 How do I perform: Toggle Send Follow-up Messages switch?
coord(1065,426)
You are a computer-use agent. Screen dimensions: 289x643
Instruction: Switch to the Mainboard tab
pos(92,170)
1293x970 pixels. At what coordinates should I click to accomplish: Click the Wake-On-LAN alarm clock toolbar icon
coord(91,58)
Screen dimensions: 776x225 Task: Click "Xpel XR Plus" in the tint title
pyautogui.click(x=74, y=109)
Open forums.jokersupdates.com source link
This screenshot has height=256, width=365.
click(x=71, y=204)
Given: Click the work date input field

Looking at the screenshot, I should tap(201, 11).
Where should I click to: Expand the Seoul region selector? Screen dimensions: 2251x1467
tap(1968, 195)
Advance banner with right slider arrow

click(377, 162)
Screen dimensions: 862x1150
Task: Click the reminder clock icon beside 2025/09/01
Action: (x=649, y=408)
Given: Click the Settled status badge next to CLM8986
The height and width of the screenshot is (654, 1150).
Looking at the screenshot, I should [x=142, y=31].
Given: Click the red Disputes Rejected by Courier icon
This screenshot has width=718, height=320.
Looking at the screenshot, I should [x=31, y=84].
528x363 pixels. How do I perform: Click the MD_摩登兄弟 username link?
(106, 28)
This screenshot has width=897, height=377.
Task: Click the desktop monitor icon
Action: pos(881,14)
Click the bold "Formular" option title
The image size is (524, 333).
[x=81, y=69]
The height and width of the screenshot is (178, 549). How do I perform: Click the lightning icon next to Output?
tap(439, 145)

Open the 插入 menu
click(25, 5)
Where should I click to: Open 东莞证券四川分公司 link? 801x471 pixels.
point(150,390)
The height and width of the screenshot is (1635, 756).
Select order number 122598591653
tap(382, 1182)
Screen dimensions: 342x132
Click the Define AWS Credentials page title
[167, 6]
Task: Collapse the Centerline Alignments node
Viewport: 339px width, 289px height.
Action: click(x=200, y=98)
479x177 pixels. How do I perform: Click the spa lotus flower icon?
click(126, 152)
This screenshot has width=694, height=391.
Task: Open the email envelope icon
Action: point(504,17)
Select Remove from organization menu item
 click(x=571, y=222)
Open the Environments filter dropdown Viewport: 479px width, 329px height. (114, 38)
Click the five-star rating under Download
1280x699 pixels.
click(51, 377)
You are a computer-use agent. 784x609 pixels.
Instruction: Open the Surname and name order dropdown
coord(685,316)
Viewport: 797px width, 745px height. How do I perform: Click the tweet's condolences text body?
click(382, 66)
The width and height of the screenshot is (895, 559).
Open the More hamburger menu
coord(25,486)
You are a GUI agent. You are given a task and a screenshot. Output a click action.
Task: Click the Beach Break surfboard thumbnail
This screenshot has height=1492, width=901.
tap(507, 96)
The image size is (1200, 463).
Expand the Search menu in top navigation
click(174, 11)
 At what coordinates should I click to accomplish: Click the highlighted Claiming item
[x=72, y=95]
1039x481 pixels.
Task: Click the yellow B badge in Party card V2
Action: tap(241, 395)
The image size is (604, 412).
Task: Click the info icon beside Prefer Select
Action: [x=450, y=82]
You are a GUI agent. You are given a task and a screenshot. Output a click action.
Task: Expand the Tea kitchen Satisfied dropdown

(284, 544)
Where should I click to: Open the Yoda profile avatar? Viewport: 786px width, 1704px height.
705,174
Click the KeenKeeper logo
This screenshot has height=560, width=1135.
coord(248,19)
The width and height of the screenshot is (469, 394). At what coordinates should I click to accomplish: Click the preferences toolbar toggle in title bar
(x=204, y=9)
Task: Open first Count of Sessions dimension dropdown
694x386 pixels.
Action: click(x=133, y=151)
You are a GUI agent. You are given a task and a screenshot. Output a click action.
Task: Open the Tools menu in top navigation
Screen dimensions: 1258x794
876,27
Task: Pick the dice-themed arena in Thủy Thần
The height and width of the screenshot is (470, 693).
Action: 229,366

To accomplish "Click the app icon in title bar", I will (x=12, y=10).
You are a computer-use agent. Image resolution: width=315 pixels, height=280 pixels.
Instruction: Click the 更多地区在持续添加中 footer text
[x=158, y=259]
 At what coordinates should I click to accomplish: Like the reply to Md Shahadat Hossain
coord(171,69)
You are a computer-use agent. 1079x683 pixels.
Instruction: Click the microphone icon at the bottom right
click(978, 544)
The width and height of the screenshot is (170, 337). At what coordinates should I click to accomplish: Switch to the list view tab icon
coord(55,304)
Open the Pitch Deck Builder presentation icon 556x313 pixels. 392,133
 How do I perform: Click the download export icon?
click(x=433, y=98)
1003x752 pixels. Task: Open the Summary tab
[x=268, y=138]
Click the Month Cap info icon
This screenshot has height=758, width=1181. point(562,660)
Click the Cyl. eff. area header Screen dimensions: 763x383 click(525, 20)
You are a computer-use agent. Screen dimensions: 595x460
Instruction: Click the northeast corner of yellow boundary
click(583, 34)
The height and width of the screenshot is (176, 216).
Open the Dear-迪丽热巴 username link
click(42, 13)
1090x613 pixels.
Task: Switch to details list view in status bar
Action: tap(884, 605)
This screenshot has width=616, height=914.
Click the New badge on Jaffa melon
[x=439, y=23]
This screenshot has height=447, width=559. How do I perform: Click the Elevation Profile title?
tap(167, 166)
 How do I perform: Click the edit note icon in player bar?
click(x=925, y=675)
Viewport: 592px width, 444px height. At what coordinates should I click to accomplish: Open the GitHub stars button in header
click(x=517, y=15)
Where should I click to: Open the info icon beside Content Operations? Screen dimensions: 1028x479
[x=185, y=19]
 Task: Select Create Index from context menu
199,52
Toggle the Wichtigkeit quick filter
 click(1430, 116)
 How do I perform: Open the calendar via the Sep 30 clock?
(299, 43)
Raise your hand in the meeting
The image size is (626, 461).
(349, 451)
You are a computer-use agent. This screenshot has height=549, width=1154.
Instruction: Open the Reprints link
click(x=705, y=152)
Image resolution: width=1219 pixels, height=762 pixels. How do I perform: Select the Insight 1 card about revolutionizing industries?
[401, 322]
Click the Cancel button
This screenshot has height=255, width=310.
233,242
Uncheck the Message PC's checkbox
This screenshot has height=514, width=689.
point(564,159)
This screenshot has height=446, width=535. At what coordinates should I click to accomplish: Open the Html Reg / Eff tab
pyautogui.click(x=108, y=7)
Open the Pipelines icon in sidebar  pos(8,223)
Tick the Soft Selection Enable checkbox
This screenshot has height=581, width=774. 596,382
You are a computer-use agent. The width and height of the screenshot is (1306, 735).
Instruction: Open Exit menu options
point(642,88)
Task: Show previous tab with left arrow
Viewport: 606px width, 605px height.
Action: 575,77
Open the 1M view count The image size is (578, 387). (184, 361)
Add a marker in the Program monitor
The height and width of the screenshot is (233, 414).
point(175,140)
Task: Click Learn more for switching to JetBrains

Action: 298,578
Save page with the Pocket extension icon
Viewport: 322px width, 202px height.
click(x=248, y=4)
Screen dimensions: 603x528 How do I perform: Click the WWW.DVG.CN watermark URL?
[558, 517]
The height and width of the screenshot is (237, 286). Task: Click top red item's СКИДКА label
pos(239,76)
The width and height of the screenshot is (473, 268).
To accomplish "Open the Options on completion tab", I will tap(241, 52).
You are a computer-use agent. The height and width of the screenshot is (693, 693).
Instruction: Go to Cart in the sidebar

Task goal:
Reproduce all of the items above verbatim, keeping every line in its original order.

Exercise output:
 How do I perform: Toggle Send Follow-up Messages switch?
coord(1065,426)
You are a computer-use agent. Screen dimensions: 289x643
Instruction: Switch to the Mainboard tab
pos(92,170)
1293x970 pixels. At what coordinates should I click to accomplish: Click the Wake-On-LAN alarm clock toolbar icon
coord(91,58)
Screen dimensions: 776x225 Task: Click "Xpel XR Plus" in the tint title
pyautogui.click(x=74, y=109)
Open forums.jokersupdates.com source link
This screenshot has height=256, width=365.
click(x=71, y=204)
Given: Click the work date input field

Looking at the screenshot, I should tap(201, 11).
Where should I click to: Expand the Seoul region selector? Screen dimensions: 2251x1467
tap(1968, 195)
Advance banner with right slider arrow

click(377, 162)
Screen dimensions: 862x1150
Task: Click the reminder clock icon beside 2025/09/01
Action: (x=649, y=408)
Given: Click the Settled status badge next to CLM8986
The height and width of the screenshot is (654, 1150).
Looking at the screenshot, I should [x=142, y=31].
Given: Click the red Disputes Rejected by Courier icon
This screenshot has width=718, height=320.
Looking at the screenshot, I should [x=31, y=84].
528x363 pixels. How do I perform: Click the MD_摩登兄弟 username link?
(106, 28)
This screenshot has width=897, height=377.
Task: Click the desktop monitor icon
Action: pos(881,14)
Click the bold "Formular" option title
The image size is (524, 333).
[x=81, y=69]
The height and width of the screenshot is (178, 549). How do I perform: Click the lightning icon next to Output?
tap(439, 145)

Open the 插入 menu
click(25, 5)
Where should I click to: Open 东莞证券四川分公司 link? 801x471 pixels.
point(150,390)
The height and width of the screenshot is (1635, 756).
Select order number 122598591653
tap(382, 1182)
Screen dimensions: 342x132
Click the Define AWS Credentials page title
[167, 6]
Task: Collapse the Centerline Alignments node
Viewport: 339px width, 289px height.
Action: click(x=200, y=98)
479x177 pixels. How do I perform: Click the spa lotus flower icon?
click(126, 152)
This screenshot has width=694, height=391.
Task: Open the email envelope icon
Action: point(504,17)
Select Remove from organization menu item
 click(x=571, y=222)
Open the Environments filter dropdown Viewport: 479px width, 329px height. (114, 38)
Click the five-star rating under Download
1280x699 pixels.
click(51, 377)
You are a computer-use agent. 784x609 pixels.
Instruction: Open the Surname and name order dropdown
coord(685,316)
Viewport: 797px width, 745px height. How do I perform: Click the tweet's condolences text body?
click(382, 66)
The width and height of the screenshot is (895, 559).
Open the More hamburger menu
coord(25,486)
You are a GUI agent. You are given a task and a screenshot. Output a click action.
Task: Click the Beach Break surfboard thumbnail
This screenshot has height=1492, width=901.
tap(507, 96)
The image size is (1200, 463).
Expand the Search menu in top navigation
click(174, 11)
 At what coordinates should I click to accomplish: Click the highlighted Claiming item
[x=72, y=95]
1039x481 pixels.
Task: Click the yellow B badge in Party card V2
Action: tap(241, 395)
The image size is (604, 412).
Task: Click the info icon beside Prefer Select
Action: [x=450, y=82]
You are a GUI agent. You are given a task and a screenshot. Output a click action.
Task: Expand the Tea kitchen Satisfied dropdown

(284, 544)
Where should I click to: Open the Yoda profile avatar? Viewport: 786px width, 1704px height.
705,174
Click the KeenKeeper logo
This screenshot has height=560, width=1135.
coord(248,19)
The width and height of the screenshot is (469, 394). At what coordinates should I click to accomplish: Click the preferences toolbar toggle in title bar
(x=204, y=9)
Task: Open first Count of Sessions dimension dropdown
694x386 pixels.
Action: click(x=133, y=151)
You are a GUI agent. You are given a task and a screenshot. Output a click action.
Task: Open the Tools menu in top navigation
Screen dimensions: 1258x794
876,27
Task: Pick the dice-themed arena in Thủy Thần
The height and width of the screenshot is (470, 693).
Action: 229,366

To accomplish "Click the app icon in title bar", I will (x=12, y=10).
You are a computer-use agent. Image resolution: width=315 pixels, height=280 pixels.
Instruction: Click the 更多地区在持续添加中 footer text
[x=158, y=259]
 At what coordinates should I click to accomplish: Like the reply to Md Shahadat Hossain
coord(171,69)
You are a computer-use agent. 1079x683 pixels.
Instruction: Click the microphone icon at the bottom right
click(978, 544)
The width and height of the screenshot is (170, 337). At what coordinates should I click to accomplish: Switch to the list view tab icon
coord(55,304)
Open the Pitch Deck Builder presentation icon 556x313 pixels. 392,133
 How do I perform: Click the download export icon?
click(x=433, y=98)
1003x752 pixels. Task: Open the Summary tab
[x=268, y=138]
Click the Month Cap info icon
This screenshot has height=758, width=1181. point(562,660)
Click the Cyl. eff. area header Screen dimensions: 763x383 click(525, 20)
You are a computer-use agent. Screen dimensions: 595x460
Instruction: Click the northeast corner of yellow boundary
click(583, 34)
The height and width of the screenshot is (176, 216).
Open the Dear-迪丽热巴 username link
click(42, 13)
1090x613 pixels.
Task: Switch to details list view in status bar
Action: tap(884, 605)
This screenshot has width=616, height=914.
Click the New badge on Jaffa melon
[x=439, y=23]
This screenshot has height=447, width=559. How do I perform: Click the Elevation Profile title?
tap(167, 166)
 How do I perform: Click the edit note icon in player bar?
click(x=925, y=675)
Viewport: 592px width, 444px height. At what coordinates should I click to accomplish: Open the GitHub stars button in header
click(x=517, y=15)
Where should I click to: Open the info icon beside Content Operations? Screen dimensions: 1028x479
[x=185, y=19]
 Task: Select Create Index from context menu
199,52
Toggle the Wichtigkeit quick filter
 click(1430, 116)
 How do I perform: Open the calendar via the Sep 30 clock?
(299, 43)
Raise your hand in the meeting
The image size is (626, 461).
(349, 451)
You are a computer-use agent. This screenshot has height=549, width=1154.
Instruction: Open the Reprints link
click(x=705, y=152)
Image resolution: width=1219 pixels, height=762 pixels. How do I perform: Select the Insight 1 card about revolutionizing industries?
[401, 322]
Click the Cancel button
This screenshot has height=255, width=310.
233,242
Uncheck the Message PC's checkbox
This screenshot has height=514, width=689.
point(564,159)
This screenshot has height=446, width=535. At what coordinates should I click to accomplish: Open the Html Reg / Eff tab
pyautogui.click(x=108, y=7)
Open the Pipelines icon in sidebar  pos(8,223)
Tick the Soft Selection Enable checkbox
This screenshot has height=581, width=774. 596,382
You are a computer-use agent. The width and height of the screenshot is (1306, 735).
Instruction: Open Exit menu options
point(642,88)
Task: Show previous tab with left arrow
Viewport: 606px width, 605px height.
Action: 575,77
Open the 1M view count The image size is (578, 387). (184, 361)
Add a marker in the Program monitor
The height and width of the screenshot is (233, 414).
point(175,140)
Task: Click Learn more for switching to JetBrains

Action: 298,578
Save page with the Pocket extension icon
Viewport: 322px width, 202px height.
click(x=248, y=4)
Screen dimensions: 603x528 How do I perform: Click the WWW.DVG.CN watermark URL?
[558, 517]
The height and width of the screenshot is (237, 286). Task: Click top red item's СКИДКА label
pos(239,76)
The width and height of the screenshot is (473, 268).
To accomplish "Open the Options on completion tab", I will tap(241, 52).
You are a computer-use agent. The height and width of the screenshot is (693, 693).
Instruction: Go to Cart in the sidebar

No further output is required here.